佘郡王一睁眼就看到他大孙献宝般,两手都是粑粑的看着他,看他醒了,人家还拍拍呢,还拍拍?反正,总而言之是十分高兴的将那些黄生生抹的到处都是。
那一瞬,佘青岭脑里便起一个念头,这个世道太讨厌了,就改朝换代吧,万念俱灰了,反正什么都不重要了。

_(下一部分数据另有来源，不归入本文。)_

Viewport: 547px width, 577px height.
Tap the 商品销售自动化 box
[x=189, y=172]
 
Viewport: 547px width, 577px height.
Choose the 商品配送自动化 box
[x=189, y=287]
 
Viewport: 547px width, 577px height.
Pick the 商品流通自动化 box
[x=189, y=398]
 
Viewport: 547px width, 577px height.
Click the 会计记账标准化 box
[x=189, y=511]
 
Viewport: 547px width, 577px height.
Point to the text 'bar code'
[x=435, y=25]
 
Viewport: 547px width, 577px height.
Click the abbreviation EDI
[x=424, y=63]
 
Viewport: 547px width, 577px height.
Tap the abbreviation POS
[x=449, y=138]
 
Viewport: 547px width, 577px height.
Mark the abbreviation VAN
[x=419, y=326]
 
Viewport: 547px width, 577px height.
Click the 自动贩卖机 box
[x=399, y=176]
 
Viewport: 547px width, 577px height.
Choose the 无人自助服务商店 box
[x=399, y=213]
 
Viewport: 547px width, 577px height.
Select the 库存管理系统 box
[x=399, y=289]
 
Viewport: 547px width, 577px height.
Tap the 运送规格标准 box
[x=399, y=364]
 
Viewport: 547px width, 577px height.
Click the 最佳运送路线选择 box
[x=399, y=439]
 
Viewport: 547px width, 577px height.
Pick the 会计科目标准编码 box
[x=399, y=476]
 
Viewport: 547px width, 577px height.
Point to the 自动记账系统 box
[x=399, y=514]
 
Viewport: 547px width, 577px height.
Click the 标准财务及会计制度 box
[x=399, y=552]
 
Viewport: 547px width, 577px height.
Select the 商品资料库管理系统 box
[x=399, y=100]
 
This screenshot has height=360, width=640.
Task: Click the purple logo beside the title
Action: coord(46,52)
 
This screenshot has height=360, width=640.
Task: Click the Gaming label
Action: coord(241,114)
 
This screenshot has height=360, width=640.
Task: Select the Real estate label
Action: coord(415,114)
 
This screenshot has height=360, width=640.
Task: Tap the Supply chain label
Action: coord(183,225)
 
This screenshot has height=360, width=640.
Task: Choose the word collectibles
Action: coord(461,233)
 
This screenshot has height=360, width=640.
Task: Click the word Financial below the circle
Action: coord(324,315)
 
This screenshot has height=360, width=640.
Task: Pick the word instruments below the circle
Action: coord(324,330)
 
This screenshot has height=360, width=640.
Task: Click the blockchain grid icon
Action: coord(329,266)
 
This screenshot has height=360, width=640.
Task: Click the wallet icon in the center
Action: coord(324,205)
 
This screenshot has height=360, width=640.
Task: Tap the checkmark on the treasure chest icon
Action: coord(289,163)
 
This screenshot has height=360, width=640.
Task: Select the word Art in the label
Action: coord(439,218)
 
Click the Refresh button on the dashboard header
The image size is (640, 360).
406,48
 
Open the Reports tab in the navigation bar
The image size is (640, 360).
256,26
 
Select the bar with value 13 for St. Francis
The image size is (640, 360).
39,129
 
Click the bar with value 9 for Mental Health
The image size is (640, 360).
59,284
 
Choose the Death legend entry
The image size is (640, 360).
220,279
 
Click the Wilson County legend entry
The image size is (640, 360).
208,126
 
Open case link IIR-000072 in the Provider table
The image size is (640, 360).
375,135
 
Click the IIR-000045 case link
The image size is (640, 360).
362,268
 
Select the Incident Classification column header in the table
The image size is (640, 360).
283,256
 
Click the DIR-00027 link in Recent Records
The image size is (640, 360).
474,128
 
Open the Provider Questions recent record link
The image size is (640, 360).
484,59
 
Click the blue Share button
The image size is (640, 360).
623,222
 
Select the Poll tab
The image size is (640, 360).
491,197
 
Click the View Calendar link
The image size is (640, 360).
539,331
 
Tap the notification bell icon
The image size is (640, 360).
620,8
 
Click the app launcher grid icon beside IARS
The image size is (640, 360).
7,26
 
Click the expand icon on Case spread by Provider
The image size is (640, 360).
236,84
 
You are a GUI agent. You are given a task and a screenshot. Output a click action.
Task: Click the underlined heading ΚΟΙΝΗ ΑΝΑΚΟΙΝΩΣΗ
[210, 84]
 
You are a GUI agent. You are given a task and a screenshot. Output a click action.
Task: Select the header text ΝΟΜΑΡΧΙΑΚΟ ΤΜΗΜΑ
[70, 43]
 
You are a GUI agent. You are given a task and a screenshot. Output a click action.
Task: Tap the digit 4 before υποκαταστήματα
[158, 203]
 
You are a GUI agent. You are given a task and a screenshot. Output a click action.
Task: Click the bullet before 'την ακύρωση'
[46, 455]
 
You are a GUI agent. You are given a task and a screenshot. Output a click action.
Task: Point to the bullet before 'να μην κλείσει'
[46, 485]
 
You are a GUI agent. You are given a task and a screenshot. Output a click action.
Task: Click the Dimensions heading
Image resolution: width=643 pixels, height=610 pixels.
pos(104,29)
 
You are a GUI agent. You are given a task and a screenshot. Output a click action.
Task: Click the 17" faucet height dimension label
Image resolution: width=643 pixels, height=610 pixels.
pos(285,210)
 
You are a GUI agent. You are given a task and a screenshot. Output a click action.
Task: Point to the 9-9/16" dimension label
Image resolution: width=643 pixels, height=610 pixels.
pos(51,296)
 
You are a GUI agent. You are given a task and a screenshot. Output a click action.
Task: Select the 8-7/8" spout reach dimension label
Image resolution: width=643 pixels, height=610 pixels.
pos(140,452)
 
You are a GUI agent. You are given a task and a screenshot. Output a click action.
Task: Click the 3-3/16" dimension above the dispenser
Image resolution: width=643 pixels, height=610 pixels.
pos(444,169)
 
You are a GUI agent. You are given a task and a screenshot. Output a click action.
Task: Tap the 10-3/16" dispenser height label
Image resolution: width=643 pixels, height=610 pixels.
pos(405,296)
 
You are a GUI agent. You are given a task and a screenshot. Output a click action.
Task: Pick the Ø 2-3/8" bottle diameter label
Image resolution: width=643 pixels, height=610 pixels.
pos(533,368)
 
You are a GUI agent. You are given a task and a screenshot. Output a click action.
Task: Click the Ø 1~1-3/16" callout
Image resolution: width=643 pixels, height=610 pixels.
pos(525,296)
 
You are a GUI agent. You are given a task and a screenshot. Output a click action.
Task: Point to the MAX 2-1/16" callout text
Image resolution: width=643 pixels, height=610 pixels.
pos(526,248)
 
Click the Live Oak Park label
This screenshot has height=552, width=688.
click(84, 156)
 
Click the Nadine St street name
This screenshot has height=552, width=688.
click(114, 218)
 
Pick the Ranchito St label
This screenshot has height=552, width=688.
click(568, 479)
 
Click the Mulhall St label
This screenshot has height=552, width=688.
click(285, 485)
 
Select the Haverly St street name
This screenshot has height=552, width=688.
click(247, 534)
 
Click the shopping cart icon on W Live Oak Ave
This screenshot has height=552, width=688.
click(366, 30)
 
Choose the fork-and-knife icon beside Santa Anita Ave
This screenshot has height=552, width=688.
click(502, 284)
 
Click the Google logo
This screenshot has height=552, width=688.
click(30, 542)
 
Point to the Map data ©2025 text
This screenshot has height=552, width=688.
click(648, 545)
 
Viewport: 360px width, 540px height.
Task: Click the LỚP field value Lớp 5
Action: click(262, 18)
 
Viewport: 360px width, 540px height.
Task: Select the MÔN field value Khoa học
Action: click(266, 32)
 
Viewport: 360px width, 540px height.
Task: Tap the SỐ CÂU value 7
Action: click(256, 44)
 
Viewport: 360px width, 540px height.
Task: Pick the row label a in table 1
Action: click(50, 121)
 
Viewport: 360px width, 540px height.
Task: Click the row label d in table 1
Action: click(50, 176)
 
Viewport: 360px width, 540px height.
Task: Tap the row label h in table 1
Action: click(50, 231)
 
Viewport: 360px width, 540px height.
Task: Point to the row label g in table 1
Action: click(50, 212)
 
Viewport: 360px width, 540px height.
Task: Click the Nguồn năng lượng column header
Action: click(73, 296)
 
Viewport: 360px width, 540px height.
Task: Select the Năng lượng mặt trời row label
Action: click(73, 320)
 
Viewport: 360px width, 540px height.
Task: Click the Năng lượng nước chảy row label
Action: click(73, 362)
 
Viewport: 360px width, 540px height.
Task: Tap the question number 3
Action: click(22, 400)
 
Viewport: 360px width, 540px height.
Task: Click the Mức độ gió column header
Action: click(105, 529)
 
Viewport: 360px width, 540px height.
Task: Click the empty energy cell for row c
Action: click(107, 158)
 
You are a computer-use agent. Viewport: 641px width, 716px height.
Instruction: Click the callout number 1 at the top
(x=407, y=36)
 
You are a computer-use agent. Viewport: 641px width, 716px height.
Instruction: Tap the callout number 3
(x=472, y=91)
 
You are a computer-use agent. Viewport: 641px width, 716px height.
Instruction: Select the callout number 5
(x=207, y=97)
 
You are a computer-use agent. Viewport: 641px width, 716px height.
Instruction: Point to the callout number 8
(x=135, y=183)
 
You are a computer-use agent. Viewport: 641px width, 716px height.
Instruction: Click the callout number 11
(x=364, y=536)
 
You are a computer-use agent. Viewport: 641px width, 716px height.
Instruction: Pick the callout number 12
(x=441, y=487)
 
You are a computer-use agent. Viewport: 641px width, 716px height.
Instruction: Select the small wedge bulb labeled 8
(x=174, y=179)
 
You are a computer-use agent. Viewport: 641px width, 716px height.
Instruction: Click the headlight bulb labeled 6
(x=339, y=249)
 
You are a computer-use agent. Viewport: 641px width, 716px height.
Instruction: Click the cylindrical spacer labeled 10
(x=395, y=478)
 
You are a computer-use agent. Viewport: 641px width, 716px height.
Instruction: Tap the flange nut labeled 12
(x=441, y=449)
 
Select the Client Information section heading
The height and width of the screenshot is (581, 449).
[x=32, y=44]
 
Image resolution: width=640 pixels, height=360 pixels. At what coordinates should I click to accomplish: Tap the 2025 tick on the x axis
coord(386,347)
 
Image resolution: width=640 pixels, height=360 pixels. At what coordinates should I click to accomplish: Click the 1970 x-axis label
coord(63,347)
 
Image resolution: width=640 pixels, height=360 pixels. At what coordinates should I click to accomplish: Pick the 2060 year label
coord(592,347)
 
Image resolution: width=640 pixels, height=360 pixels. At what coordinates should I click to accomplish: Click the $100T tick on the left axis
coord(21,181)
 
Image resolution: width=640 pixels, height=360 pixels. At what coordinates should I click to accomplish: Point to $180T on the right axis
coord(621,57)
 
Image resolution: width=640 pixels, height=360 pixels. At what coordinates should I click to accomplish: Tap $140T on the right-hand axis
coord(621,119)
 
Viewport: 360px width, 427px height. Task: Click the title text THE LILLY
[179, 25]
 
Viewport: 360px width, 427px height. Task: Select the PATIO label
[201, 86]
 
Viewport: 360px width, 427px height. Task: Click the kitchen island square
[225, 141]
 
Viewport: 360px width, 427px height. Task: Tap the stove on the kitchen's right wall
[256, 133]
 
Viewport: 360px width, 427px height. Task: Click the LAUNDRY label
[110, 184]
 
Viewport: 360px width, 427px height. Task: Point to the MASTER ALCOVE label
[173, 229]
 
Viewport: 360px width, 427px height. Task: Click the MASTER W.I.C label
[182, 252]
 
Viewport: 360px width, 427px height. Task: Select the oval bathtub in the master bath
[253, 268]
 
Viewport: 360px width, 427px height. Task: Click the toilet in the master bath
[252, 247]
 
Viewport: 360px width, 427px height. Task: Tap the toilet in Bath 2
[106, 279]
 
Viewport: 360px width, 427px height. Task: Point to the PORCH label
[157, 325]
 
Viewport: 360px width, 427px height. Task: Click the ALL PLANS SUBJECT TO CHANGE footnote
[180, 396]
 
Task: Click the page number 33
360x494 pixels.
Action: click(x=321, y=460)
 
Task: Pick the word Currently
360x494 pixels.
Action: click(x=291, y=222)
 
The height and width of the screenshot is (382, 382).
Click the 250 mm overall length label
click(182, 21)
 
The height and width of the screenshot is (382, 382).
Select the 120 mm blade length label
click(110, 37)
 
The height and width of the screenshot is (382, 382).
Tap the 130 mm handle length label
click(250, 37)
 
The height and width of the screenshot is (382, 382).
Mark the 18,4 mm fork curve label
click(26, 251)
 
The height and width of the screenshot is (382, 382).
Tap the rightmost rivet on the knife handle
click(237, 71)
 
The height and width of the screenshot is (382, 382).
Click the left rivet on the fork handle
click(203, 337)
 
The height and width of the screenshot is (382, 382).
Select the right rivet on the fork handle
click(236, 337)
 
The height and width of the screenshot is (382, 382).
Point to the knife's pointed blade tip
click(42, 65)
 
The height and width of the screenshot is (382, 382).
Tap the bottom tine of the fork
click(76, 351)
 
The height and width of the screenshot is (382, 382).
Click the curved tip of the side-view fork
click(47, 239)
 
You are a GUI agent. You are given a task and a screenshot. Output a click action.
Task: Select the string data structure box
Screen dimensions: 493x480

他发出了国破那会都没有的惨叫声,后来照顾大孙的婆子进来,看他惊慌失措,便好心劝他道:“老太爷可不敢嫌弃小少爷,这人生下来是什么滋味都要尝尝的,谁家孩子这么大点的时候,不是抓住什么都往嘴里塞?吃屎孩子吃屎孩子这话怎么来的?就这么来的!这算什么啊……人都一样的。”
佘青岭瞬间万念俱灰,有点不敢深想了。
他佘青岭的孙子虽不是尧眉八彩,舜目重瞳,文王四乳,那也是天生若朝霞举,将来必然不凡的崽子,他怎么可以玩粑粑?还,还吃?
那,该怎么办?就必须把读书明理这件事放在最前面了。
如此,佘青岭就对着他大孙念了很久很久的书,一直念到现在也不敢面对现实。
好在安儿是个憨厚孩子,又容易知足,给块干馍馍,他啃不动,却默默的啃到现在,偶尔还给他爷碰个哏。
如此,陈大胜进屋便看到他郡王爹背着手,很认真的跟他傻儿子说:“九天者,东苍天,南炎天,西浩天,北玄天,东北乃是旻天,西北叫幽天,东南阳天,中央叫钧天,乖孙可记住了?”
安儿舍了馍馍很是捧场的点点头:“………………天!”
人家正是学话的时候,你说个啥他反正是不知道的,却最爱重复最后一个字儿。
佘青岭瞬间满足,本想亲亲大宝孙,偏就忍耐住了。
讲完九天,自是八风。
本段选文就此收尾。